Gold is poised to maintain its current $4,000 per ounce valuation through the end of 2026, according to the latest StoneX Quarterly Commodities Outlook. Analysts suggest the precious metal's trajectory remains tethered to geopolitical tensions in the Middle East and the Federal Reserve’s evolving stance on interest rates.

StoneX Forecasts Gold at $4,000 and Silver at $60 by Year-End

Rhona O'Connell, Head of Market Analysis for EMEA and Asia at StoneX, notes that gold’s recent price stagnation reflects a shift in investor priorities. While historically viewed as an inflation hedge, bullion has recently functioned as a liquidity source during equity market pullbacks. O'Connell highlights that speculative interest has largely been purged from the market over the last six months, potentially providing a floor for prices near the $4,000 mark as physical buyers return.

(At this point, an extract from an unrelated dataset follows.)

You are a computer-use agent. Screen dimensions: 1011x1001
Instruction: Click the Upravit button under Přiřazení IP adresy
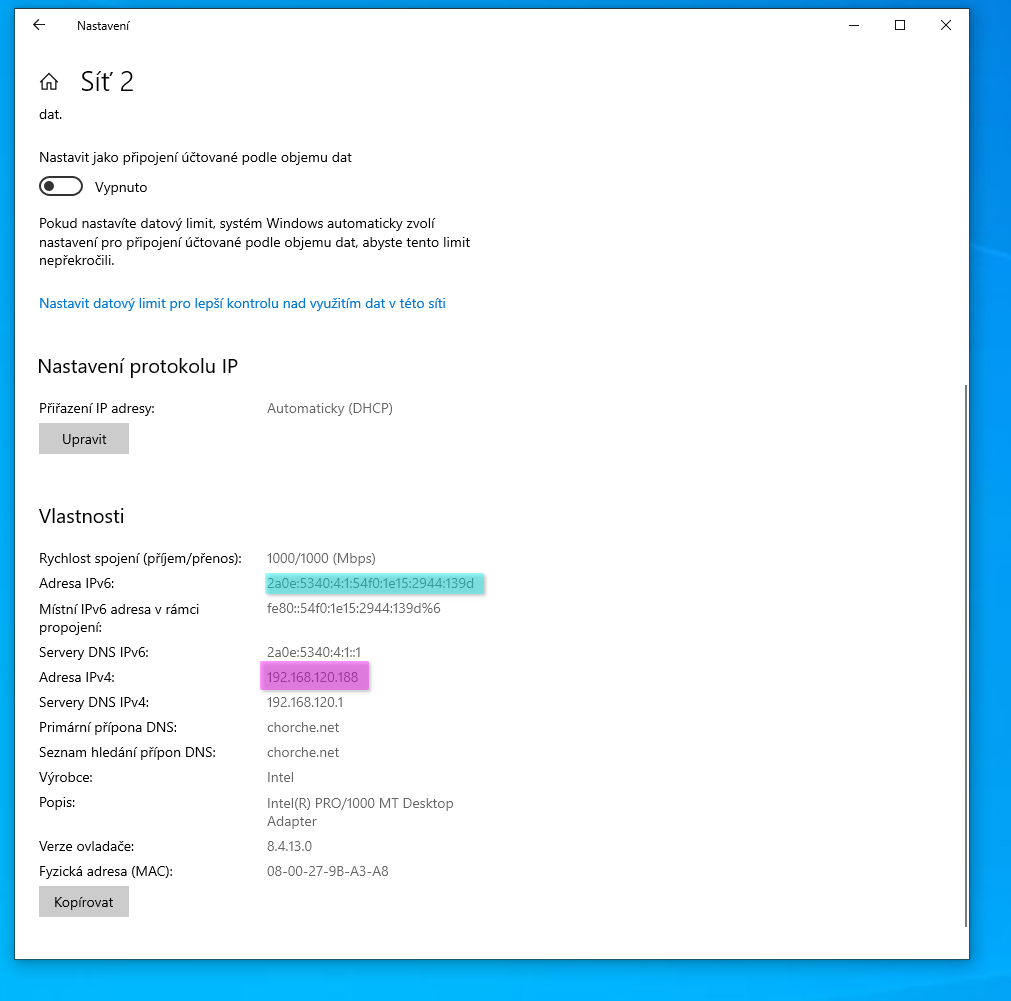point(83,438)
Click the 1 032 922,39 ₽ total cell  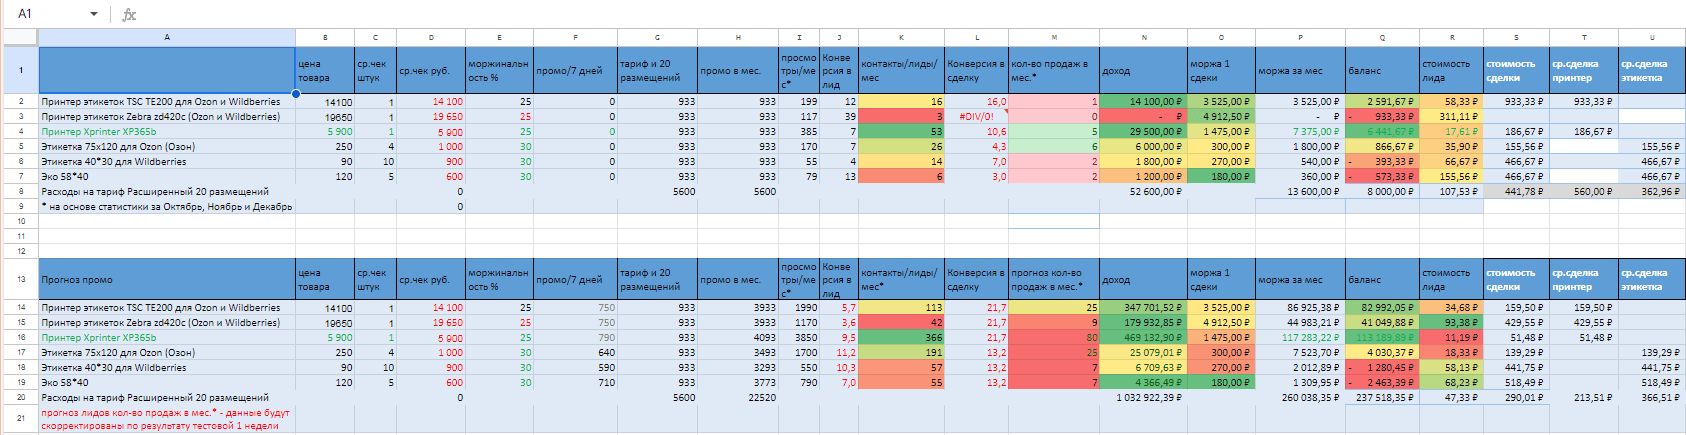(x=1143, y=397)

Central bank activity remains a critical support pillar, with 89% of respondents in a recent World Gold Council survey anticipating an increase in their reserves over the coming year. This aligns with broader shifts in China, where StoneX research identifies a 4,000-tonne discrepancy in local supply-demand balances, suggesting significant non-PBoC accumulation. Regarding silver, the firm expects the metal to mirror gold’s volatility, trading between $55 and $60 per ounce. While silver currently relies on gold for price direction, StoneX anticipates that long-term industrial demand—driven by AI chip production and solar technology—will eventually decouple silver from traditional gold-ratio metrics.